DO AROMA FINAL
Catarina se desespera com os indícios da
traição do marido. Jamais imaginou que Theodoro lhe fosse infiel. Em meio ao pranto, Pierre Reverbel,
perfumista, casado com Clotilde, uma irmã da Ordem da Estrela, lhe vem à mente.
No ano passado, convenceu Theodoro a desembaraçar mercadorias na alfândega que
Reverbel importara de modo inadequado. Sem essa intervenção, os prejuízos
teriam sido enormes. Decide entrar em ação e ter retribuída a sua prestimosa
ajuda. Com o casaco dentro de uma sacola, tempo depois já está a manusear
pequenos frascos de essências, sob o olhar do perfumista, na loja decorada com
elegância. Frascos de todos os tamanhos e formas se exibem nas prateleiras da
grande estante, atrás de um balcão.
Catarina
aspira uma essência – e Reverbel espicha o corpo como se puxado pelo nariz. Mas
ela balança negativamente a cabeça e o tronco dele desmonta-se com essa outra
fracassada tentativa de reconhecer um aroma misterioso. Não tem mais o que lhe
oferecer, entre as essências amadeiradas, orientais, frutadas e chipre-florais
que possui.
--
Madame, temo pela sua fadiga olfativa. Já inspirou muitos aromas.
Nem o
estômago embrulhado a faz desistir da investigação.
-- Por
favor, dê-me mais grãos de café.
Prontamente
uma caixinha de prata lhe é estendida. Inala o conteúdo e pede também um
minúsculo pote, de onde pinça uma pitada de sal marinho que coloca na língua.
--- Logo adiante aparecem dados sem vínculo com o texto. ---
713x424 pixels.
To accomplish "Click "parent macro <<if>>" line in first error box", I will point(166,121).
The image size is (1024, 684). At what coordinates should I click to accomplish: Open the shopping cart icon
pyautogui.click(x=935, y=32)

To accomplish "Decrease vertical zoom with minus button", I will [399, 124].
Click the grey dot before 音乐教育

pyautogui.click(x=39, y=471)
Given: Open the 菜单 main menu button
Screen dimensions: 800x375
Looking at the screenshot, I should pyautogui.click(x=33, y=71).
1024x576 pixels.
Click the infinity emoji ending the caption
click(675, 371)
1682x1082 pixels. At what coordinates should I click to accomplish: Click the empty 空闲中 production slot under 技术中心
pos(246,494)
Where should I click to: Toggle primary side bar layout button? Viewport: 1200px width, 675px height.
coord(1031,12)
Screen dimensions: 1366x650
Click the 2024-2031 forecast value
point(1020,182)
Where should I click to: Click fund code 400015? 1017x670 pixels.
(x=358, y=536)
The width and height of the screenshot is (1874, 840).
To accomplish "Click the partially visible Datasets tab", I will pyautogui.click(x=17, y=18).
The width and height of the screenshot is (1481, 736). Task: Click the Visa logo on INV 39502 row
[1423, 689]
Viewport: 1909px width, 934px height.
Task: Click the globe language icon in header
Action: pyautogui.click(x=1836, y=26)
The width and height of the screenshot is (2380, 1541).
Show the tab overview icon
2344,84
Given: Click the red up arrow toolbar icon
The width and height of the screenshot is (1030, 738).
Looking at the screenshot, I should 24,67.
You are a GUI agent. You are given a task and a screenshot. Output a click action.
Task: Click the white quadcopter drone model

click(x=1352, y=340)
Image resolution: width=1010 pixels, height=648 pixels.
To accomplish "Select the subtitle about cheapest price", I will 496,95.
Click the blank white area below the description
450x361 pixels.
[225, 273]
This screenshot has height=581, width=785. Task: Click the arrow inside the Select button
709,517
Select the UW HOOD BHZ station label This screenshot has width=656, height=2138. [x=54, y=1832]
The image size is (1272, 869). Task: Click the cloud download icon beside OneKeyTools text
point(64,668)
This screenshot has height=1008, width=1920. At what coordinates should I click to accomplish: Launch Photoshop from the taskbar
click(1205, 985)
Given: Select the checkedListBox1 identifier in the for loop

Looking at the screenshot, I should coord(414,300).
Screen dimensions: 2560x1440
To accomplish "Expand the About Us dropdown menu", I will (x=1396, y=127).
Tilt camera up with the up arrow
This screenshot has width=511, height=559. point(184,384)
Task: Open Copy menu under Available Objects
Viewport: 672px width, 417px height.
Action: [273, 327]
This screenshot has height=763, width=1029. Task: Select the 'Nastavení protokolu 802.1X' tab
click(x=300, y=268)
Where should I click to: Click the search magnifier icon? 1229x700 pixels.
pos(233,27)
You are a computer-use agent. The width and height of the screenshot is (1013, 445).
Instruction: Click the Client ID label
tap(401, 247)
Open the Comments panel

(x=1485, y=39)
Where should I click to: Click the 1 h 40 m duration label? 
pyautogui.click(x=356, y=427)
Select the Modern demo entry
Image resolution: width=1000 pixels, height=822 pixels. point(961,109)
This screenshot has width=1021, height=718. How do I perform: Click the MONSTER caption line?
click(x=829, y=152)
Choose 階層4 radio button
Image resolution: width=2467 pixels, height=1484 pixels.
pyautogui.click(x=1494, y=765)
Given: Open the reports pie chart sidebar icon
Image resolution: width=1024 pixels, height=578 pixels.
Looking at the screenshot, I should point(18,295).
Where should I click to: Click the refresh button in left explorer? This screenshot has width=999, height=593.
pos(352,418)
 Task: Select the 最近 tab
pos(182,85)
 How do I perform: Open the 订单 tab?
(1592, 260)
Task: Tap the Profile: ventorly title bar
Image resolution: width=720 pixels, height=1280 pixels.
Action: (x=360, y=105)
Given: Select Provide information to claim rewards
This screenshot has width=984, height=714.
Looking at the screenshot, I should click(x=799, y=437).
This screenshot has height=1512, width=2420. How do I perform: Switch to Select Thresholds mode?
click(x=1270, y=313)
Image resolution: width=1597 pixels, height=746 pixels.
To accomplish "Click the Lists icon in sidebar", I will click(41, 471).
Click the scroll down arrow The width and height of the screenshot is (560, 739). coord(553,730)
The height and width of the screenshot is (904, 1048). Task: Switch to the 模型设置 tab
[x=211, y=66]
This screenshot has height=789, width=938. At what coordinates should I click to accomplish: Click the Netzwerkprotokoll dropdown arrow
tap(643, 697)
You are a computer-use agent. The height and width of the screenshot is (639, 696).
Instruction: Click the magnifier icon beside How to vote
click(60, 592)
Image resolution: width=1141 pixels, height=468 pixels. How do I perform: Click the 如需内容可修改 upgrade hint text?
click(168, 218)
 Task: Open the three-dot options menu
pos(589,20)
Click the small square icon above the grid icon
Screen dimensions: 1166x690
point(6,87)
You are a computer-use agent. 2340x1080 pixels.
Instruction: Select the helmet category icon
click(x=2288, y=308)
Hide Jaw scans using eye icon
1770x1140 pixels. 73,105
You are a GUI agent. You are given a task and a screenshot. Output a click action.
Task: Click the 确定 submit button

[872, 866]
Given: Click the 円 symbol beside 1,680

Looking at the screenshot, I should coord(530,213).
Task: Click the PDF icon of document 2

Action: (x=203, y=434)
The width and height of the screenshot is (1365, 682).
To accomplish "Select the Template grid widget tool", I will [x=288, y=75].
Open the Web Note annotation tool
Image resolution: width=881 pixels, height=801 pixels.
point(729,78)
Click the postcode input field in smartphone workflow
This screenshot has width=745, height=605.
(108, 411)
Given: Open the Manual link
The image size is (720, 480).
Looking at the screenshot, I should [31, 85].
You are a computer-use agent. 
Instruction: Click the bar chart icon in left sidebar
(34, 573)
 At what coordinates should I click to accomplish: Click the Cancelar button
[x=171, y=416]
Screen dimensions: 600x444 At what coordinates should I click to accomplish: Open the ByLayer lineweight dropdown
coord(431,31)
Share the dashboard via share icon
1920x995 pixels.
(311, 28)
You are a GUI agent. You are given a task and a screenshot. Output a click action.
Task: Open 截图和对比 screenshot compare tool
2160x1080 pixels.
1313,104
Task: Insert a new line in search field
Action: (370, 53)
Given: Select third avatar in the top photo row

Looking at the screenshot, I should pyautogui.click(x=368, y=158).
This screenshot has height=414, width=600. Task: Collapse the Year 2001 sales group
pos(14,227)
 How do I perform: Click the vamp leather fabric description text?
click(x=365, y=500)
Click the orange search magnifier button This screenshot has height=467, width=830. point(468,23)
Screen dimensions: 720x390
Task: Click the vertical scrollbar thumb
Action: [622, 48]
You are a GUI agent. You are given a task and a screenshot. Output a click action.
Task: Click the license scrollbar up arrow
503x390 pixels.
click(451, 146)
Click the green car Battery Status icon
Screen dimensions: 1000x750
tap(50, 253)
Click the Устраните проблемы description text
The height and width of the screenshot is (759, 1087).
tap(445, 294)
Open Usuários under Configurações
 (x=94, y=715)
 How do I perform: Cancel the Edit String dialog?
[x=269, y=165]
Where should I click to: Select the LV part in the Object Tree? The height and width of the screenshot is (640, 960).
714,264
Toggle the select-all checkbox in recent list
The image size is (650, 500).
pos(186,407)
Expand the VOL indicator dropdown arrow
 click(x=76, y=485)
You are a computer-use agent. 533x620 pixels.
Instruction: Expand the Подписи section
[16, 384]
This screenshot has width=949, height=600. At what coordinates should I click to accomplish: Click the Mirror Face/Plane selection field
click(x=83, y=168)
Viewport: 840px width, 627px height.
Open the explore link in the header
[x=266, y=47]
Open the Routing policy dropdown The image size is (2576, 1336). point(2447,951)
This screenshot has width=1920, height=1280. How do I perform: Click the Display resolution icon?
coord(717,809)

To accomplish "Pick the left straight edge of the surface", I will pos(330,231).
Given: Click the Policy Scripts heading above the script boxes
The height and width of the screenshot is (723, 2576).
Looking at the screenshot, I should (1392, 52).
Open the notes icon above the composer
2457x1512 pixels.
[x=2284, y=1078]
Respira. Olha para os frascos.
--
Estou em dúvida.
-- Com
justa razão. Um perfume é a combinação de muitas essências.
-- Há
um espaço reservado onde possamos conversar?
Embora
estranhe a pergunta, Reverbel atende à solicitação. Puxa a cadeira para sua
cliente se levantar com a sacola que o intriga e a conduz para os fundos da
loja. Entram num gabinete, com prateleiras ocupadas por mais potes e frascos.
Sentam-se. Da sacola, Catarina retira o casaco de Theodoro e o estende para o
perfumista.
--
Reconhece essa fragrância?
Reverbel
imagina de quem seja o dono da roupa e intui os motivos ocultos da investigação
aromática.
--
Madame!
--
Preciso saber que perfume é esse e quem o usa em nossa cidade.
-- Não
serei capaz de tanto, responde receoso de se meter num entrevero conjugal.
--
Estou certa de que é capaz e que terei a sua eterna discrição.
O
perfumista entende a pressão. Só essa que
me faltava! Inspira a peça e expira para o lado. Reconhece um floral
pesado, como nota de fundo. Supõe outras essências que poderiam ter participado
da construção desse aroma. O que farei?
-- Há
quanto tempo essa memória está no casaco?
--
Menos de um dia.
--
Pois então, as notas de saída e do coração já evaporaram. Volúveis e não menos
essenciais compõem o aroma final. Com essa débil lembrança, nem um mago poderia
dizer que perfume é esse e quem o possui entre suas clientes.
-- Mas
não reconhece nada?
-- Um
ponto de partida, um acorde inicial, nada mais que hipóteses.
--
Talvez de alguma fórmula que o senhor tenha feito para uma cliente loira?
A cor
do cabelo fortalece a suspeita de um nome irrevelável.
-- Não
saberia dizer. Ademais o perfume pode ter sido comprado na Europa!
--
Como se desprestigia o produto nacional. Mas com certeza isso terá um fim com a
reforma da nossa querida cidade. Por falar no futuro, já pensou em ampliar o
negócio para a nova Avenida Central?
--
Tenho planos, mas nada conclusivos. Os preços dos terrenos estão proibitivos.
--
Talvez Theodoro saiba de uma oportunidade. Posso sondar, se tiver interesse.
-- Se
puder averiguar, serei muito grato.
-- Eu
também ao senhor. Quando pode me dar um parecer sobre essa fragrância?
--
Madame, temo desapontá-la.
-- Não
se preocupe em ser preciso. Satisfaço-me com hipóteses. Deixarei o casaco com o
senhor, diz e se levanta.
--
Acompanho a senhora.
--
Penso em não comentar nada com a nossa querida Clotilde, estarei certa?
--
Separo negócios dos assuntos familiares.
--
Imaginei que sim. Volto na semana que vem. E espero trocar com o senhor boas
informações de nosso interesse.
Reverbel
declina levemente a cabeça pensando em como se livrar da enrascada chamada Catarina.